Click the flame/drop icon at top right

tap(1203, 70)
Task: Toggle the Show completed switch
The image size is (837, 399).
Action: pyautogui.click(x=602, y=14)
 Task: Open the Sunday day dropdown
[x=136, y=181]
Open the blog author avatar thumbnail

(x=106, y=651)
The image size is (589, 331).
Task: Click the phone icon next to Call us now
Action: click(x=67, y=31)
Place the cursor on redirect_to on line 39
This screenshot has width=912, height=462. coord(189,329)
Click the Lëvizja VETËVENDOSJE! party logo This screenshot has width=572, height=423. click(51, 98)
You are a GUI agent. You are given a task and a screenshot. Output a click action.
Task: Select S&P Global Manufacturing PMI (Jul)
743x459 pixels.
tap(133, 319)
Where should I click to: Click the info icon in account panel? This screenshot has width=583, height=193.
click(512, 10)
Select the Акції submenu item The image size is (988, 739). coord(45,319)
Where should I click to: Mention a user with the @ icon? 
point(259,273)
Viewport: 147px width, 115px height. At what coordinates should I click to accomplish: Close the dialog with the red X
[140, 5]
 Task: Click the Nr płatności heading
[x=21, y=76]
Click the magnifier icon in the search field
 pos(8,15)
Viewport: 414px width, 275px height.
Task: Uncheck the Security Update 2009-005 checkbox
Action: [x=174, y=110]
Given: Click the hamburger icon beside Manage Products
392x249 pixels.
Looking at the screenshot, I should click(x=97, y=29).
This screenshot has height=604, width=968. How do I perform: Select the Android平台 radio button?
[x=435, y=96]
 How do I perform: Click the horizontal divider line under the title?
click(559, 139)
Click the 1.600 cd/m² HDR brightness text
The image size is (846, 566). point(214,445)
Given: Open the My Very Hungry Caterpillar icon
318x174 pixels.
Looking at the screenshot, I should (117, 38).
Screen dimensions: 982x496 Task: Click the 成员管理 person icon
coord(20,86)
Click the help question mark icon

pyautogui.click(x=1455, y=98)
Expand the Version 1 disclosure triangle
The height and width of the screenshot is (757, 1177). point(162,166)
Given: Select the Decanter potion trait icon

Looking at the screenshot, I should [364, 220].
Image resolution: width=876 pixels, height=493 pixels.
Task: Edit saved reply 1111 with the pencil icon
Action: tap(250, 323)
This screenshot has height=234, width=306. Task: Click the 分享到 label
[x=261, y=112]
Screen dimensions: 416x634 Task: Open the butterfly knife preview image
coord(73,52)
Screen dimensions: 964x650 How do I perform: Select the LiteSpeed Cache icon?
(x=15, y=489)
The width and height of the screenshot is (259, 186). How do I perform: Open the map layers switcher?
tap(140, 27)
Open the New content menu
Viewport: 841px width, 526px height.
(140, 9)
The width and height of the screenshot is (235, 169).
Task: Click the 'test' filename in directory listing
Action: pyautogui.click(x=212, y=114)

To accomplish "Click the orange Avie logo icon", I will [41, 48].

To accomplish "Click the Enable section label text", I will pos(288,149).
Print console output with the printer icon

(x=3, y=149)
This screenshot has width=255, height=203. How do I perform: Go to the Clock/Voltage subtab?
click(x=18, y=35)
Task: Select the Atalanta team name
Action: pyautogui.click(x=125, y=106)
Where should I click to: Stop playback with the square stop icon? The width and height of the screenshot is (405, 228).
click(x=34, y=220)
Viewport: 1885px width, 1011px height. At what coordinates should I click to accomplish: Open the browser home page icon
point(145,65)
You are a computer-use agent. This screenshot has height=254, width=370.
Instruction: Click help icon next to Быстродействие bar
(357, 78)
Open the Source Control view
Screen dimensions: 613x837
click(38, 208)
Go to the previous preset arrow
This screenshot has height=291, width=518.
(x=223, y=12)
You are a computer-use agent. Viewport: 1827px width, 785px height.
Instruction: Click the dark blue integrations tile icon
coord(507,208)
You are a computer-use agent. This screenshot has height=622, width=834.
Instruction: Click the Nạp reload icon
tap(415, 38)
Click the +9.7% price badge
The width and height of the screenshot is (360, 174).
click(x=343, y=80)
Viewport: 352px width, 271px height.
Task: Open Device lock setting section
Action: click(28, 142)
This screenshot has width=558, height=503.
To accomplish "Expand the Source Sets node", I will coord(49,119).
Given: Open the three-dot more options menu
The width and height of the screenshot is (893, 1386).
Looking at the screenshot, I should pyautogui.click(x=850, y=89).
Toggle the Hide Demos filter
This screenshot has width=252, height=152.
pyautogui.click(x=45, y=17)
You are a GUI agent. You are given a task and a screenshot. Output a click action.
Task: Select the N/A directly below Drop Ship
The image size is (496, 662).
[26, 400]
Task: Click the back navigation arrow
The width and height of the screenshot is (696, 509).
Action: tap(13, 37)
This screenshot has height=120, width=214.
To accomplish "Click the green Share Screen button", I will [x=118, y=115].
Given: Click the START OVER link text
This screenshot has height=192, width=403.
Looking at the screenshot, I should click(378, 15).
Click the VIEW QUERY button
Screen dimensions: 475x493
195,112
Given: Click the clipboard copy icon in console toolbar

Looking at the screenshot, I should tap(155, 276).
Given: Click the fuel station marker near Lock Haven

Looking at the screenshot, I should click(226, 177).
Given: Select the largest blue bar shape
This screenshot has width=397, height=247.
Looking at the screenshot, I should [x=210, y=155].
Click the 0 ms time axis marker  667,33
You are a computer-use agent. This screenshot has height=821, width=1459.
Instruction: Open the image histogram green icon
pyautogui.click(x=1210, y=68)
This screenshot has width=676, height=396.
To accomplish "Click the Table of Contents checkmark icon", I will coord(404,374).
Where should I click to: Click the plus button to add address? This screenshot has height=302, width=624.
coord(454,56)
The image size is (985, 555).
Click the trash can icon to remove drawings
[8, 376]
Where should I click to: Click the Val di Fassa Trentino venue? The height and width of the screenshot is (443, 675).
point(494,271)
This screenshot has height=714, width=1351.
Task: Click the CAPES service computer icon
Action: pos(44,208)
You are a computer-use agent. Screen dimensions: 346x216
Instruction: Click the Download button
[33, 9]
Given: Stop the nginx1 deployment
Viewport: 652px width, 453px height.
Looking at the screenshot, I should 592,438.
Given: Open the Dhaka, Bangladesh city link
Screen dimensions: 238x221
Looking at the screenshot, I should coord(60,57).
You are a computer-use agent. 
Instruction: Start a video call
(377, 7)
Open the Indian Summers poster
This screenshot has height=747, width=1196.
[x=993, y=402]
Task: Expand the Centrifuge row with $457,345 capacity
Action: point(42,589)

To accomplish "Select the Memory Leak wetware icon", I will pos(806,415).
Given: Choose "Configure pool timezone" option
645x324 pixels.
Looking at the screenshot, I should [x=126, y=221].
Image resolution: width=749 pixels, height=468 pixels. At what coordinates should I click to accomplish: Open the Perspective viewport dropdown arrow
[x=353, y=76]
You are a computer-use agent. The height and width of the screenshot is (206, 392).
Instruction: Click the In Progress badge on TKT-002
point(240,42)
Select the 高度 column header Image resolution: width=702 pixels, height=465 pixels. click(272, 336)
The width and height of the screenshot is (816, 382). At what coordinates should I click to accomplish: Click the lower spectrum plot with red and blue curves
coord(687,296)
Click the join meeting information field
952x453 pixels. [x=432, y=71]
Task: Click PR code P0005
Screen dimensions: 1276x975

THE PROBLEM:
Filter the entries down to the lines that hold "agent". Copy those lines.

PROBLEM SOLUTION:
You are a GUI agent. You are given a task and a screenshot. Output a click action.
You are a computer-use agent. This screenshot has height=254, width=370.
You are a computer-use agent. Viewport: 1827px width, 785px height.
You are a computer-use agent. This screenshot has height=622, width=834.
You are a GUI agent. You are given a task and a screenshot. Output a click action.
You are a computer-use agent. This screenshot has height=821, width=1459.
You are a computer-use agent. Screen dimensions: 346x216
You are a computer-use agent. 
You are a computer-use agent. The height and width of the screenshot is (206, 392).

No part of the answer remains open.